At first glance I was excited to see a new REIT IPO with investor-aligned “margin of safety” attributes; however, I became noticeably concerned when I examined the product offering. Of the 63 assets in the initial portfolio, 60 are leased to a super regional bank, 2 are vacant bank branches, and 1 is leased to Home Depot (HD). The 60 bank branches are all leased to Citizens Financial Group with a weighted lease average of 6.9 years. Citizens operates in around 12 northeastern states with combined bank assets of around $129.7 billion. The bank is a subsidiary of Royal Bank of Scotland (RBS) and the bank’s US retail and consumer group lost around $740 million in 2009 and $930 million in 2008. The bank does appear to be on sounder footing as it managed to squeeze out an $11 million profit in 2010.
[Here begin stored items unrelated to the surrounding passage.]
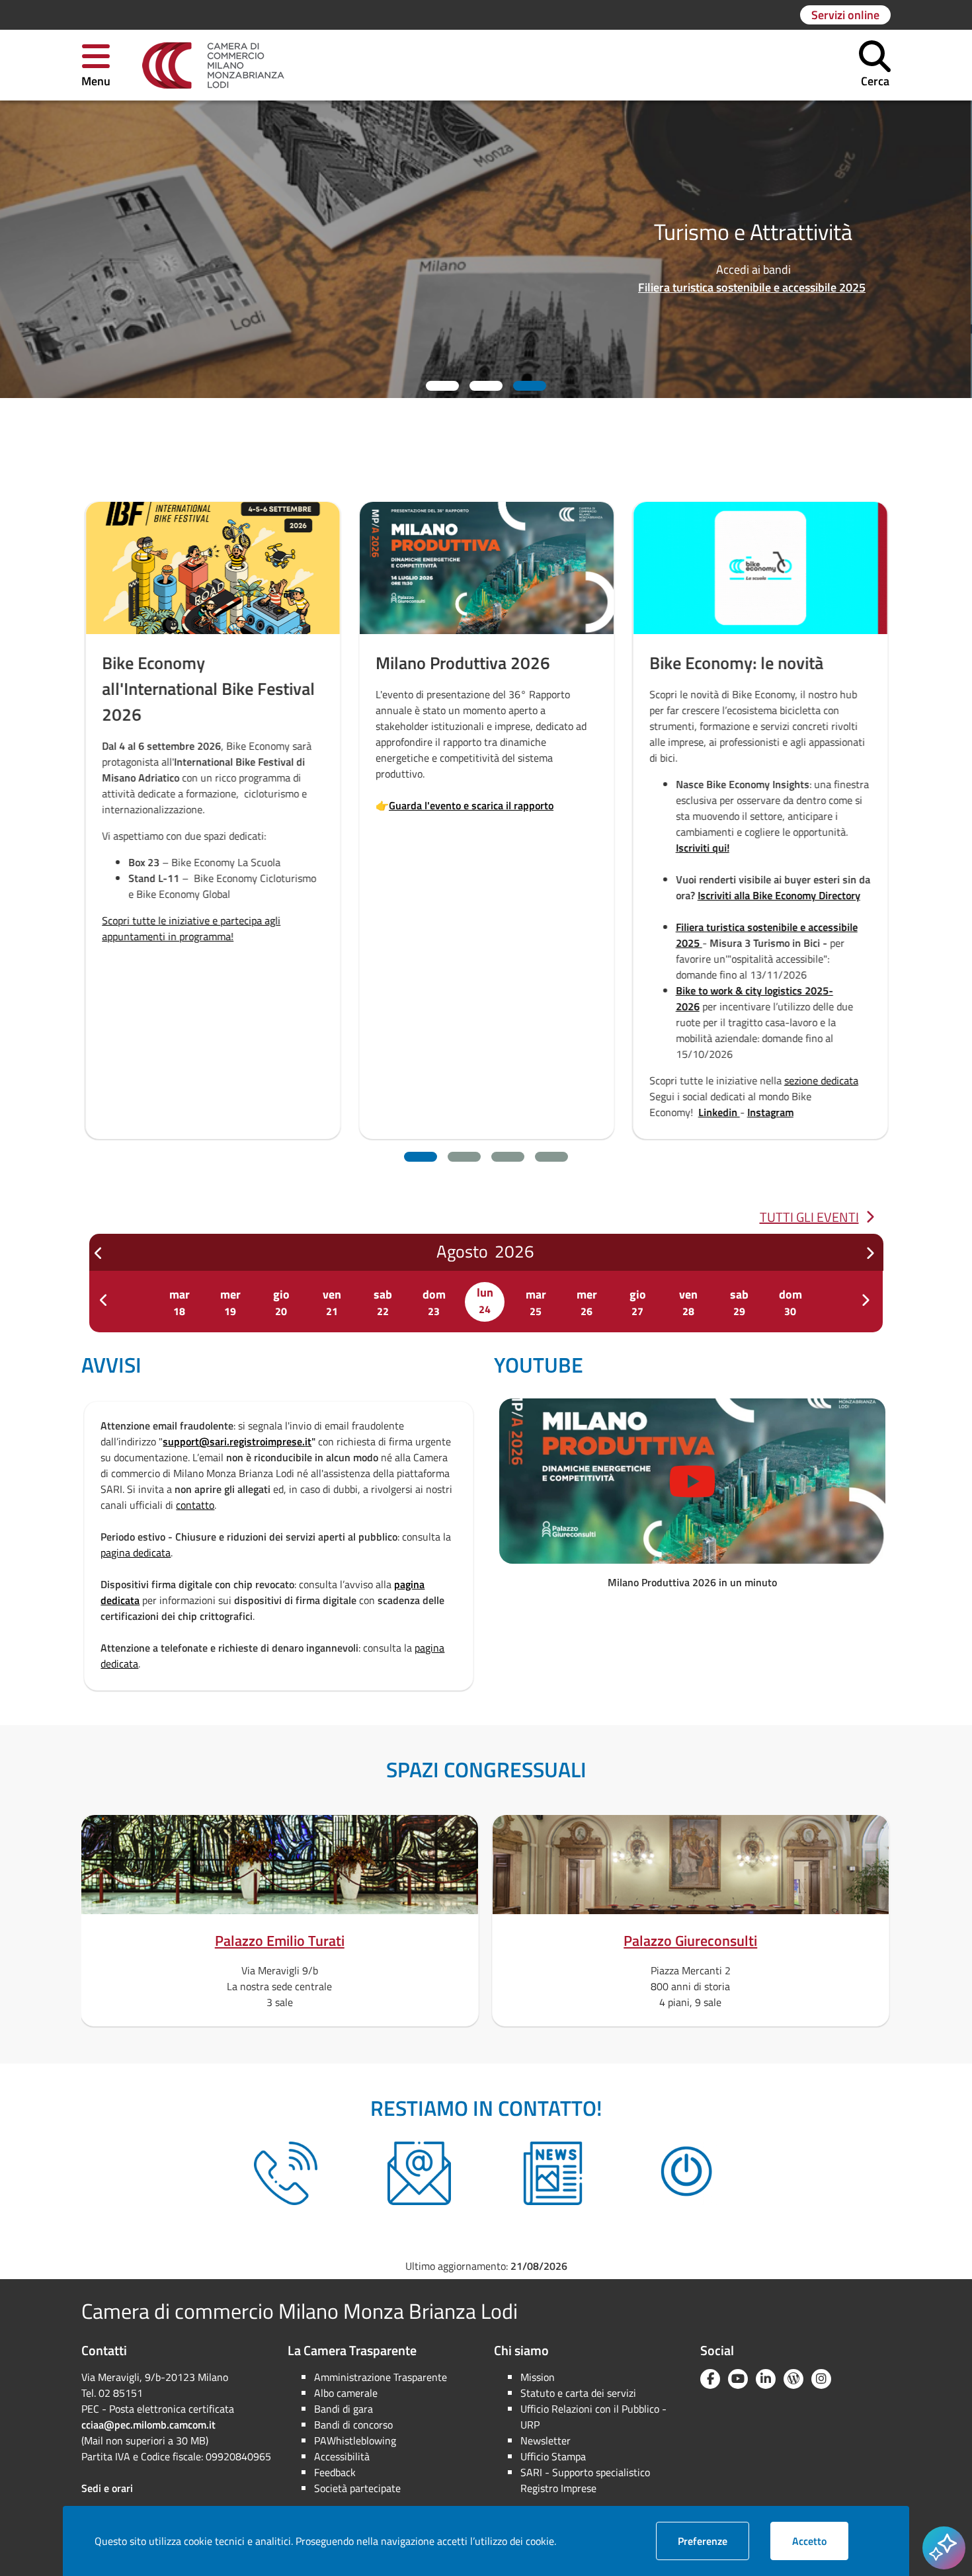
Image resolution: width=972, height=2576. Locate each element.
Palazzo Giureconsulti (690, 1940)
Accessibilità (342, 2456)
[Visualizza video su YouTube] (692, 1481)
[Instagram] (821, 2379)
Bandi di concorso (353, 2425)
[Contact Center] (285, 2173)
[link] (213, 65)
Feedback (335, 2472)
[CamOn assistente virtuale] (686, 2173)
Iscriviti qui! (702, 848)
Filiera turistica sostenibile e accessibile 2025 (752, 287)
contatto (195, 1505)
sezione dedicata (821, 1080)
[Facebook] (710, 2379)
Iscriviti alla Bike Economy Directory (779, 895)
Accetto (820, 2540)
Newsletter (545, 2440)
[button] (95, 65)
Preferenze (713, 2540)
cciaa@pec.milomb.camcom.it (148, 2425)
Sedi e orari (107, 2488)
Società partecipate (357, 2488)
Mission (537, 2377)
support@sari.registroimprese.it (237, 1441)
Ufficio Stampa (553, 2456)
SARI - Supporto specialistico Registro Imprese (585, 2480)
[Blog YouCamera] (793, 2379)
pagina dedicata (136, 1552)
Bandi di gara (343, 2409)
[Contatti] (419, 2173)
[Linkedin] (766, 2379)
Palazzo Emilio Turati (279, 1940)
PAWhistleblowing (355, 2440)
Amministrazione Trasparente (380, 2377)
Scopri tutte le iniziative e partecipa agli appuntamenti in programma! (191, 928)
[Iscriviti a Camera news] (553, 2173)
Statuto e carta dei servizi (578, 2393)
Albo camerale (346, 2393)
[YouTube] (738, 2379)
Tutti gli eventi (809, 1217)
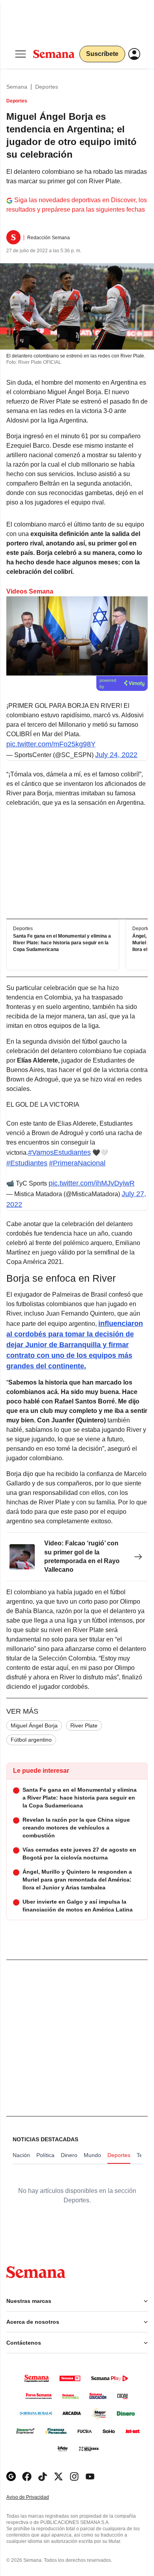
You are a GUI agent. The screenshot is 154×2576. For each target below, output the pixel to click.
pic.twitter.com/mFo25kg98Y (51, 744)
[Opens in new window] (27, 2476)
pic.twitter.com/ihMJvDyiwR (92, 1183)
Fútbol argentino (31, 1740)
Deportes (46, 87)
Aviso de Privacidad (36, 2497)
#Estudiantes (26, 1163)
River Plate (84, 1725)
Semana (16, 87)
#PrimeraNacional (77, 1163)
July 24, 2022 (116, 755)
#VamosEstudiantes (59, 1152)
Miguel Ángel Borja (34, 1725)
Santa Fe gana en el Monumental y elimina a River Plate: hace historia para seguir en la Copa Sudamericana (62, 942)
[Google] (11, 2476)
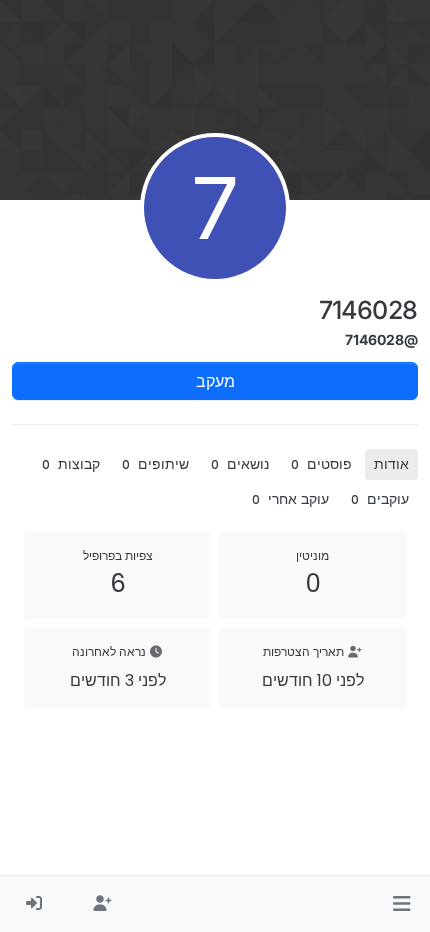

The biggest issue that I have with the IPO is that the assets are highly concentrated with just two tenants, and one of the two tenants is a troubled bank with minimum lease term remaining. Furthermore, like many banks, branches are being reduced in size and, as a result, the “brick and mortar” model is becoming less important (to the banking model).
As explained in Citizens 2010 Annual Report:
We are investing in marketing and technology innovation…enabling mobile smart phone apps to manage cash banking, transactions, wire transfers, payments, and check balances…
The bank also announced that the “non bank” model will increase ATMs by another 1,100 in 2010.
So clearly the bank branch model is becoming less of a factor in banking transactions and consequently, leased bank branches will be less likely to renew. And with a weighted lease average of 6.9 years (for the ARCP portfolio), I do not see values improving beyond the initial stock price of $12.50 per share. I consider the IPO offering pricing of $12.50 per share to be around 30% - 40% over realistic NAV pricing.
Also, I am concerned that the bank branch supported revenue stream will not be able to support the 7% dividend if some of the bank branches do not renew in 6.9 years. In my opinion, a REIT should acquire and invest in assets that are as close to the organic creation as possible, not in older facilities with questionable business models (i.e. Blockbuster, Circuit City, etc…).
In the case of the new IPO, management appears to be solely focused on paying off (or bailing out) its previously arranged secured debt and not on providing a diverse, long-term triple net lease portfolio for investors.
Although I would not recommend ARCP, there are many durably safe equity REITs, including National Retail Properties (NNN), Realty Income (O) and Excel Trust (EXL). I consider these REITs “sleep well at night” investments with experienced management and diverse revenue drivers. National Retail is currently paying a 6.2% dividend, Realty Income is currently paying a 5.2% dividend and Excel Trust (EXL) is paying a 5.8% dividend.